Mi abuela era una de las personas más importantes que había para mí, una mujer maravillosa y singular y con la que daba gusto estar.
Era cascarrabias, como seguramente lo serán todas pero el amor que nos tenía, a todos nosotros, a toda su familia, le salía por los cuatro costados. Nunca te hacía una mala cara, siempre con una media sonrisa en su rostro, aunque hubiera hecho algo malo no me gritaba ni se enfadaba, me cogía por los hombros, se agachaba un poco para estar a mi altura y me decía:
-No lo vuelvas a hacer.
Como he dicho, no me lo decía con mala cara y gritando pero su sola presencia, su mirada, honda y llena de experiencia tenía tanta autoridad como todo el cuerpo de policía.
Recuerdo sobretodo su olor a lavanda, cuando llegaba a su casa y la besaba y la abrazaba ese olor tan especial me llenaba por dentro, me transportaba a otros lugares como prados llenos de flores o a una montaña abundante de pinos y encinas. Hacíamos largos paseos por el campo, los dos, cogidos de la mano, admirando el paisaje que se nos presentaba y ella me contaba anécdotas que a mí me encantaba escuchar y consejos y lecciones de las que he aprendido mucho.
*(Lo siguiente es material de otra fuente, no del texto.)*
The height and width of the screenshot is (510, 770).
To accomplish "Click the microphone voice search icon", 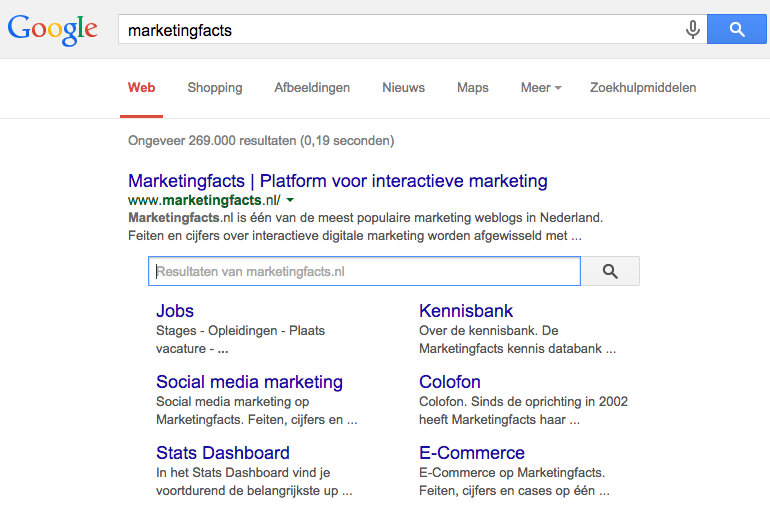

Sus últimos años fueron muy duros, para mí fueron amargos. Entraba en su casa y al intentar besarla, al intentar abrazarla me miraba con miedo, con desconfianza, la vejez había hecho que perdiera la memoria y era muy duro ver que una persona con la que habías compartido tantos buenos y cálidos momentos ya no te reconocía. Además, casi no se podía mover y era una agonía ver a alguien que había tenido tanta vitalidad en aquel estado, en el que su familia la teníamos que ayudar para hacer prácticamente todo.
Murió una fría tarde de otoño, en la mecedora en la que había pasado sentada sus últimos años, rodeada de toda aquella gente que más quería y con su peculiar media sonrisa en los labios, como si con su muerte por fin hubiera descansado y era verdad, sus últimos años no habían sido dignos de una mujer tan vital y enérgica como ella, la vejez no le había hecho justicia.
Ahora, después de tantos años, aún la puedo recordar con nitidez, sólo tengo que cerrar los ojos unos segundos y me transporto de nuevo a mi niñez, en la cual pasaba largas tardes paseando por el campo con ella, con su olor a lavanda, cogido de una mano llena de ternura y experiencia. Siempre la recordaré, una mujer a la que he admirado y admiraré, mi abuela.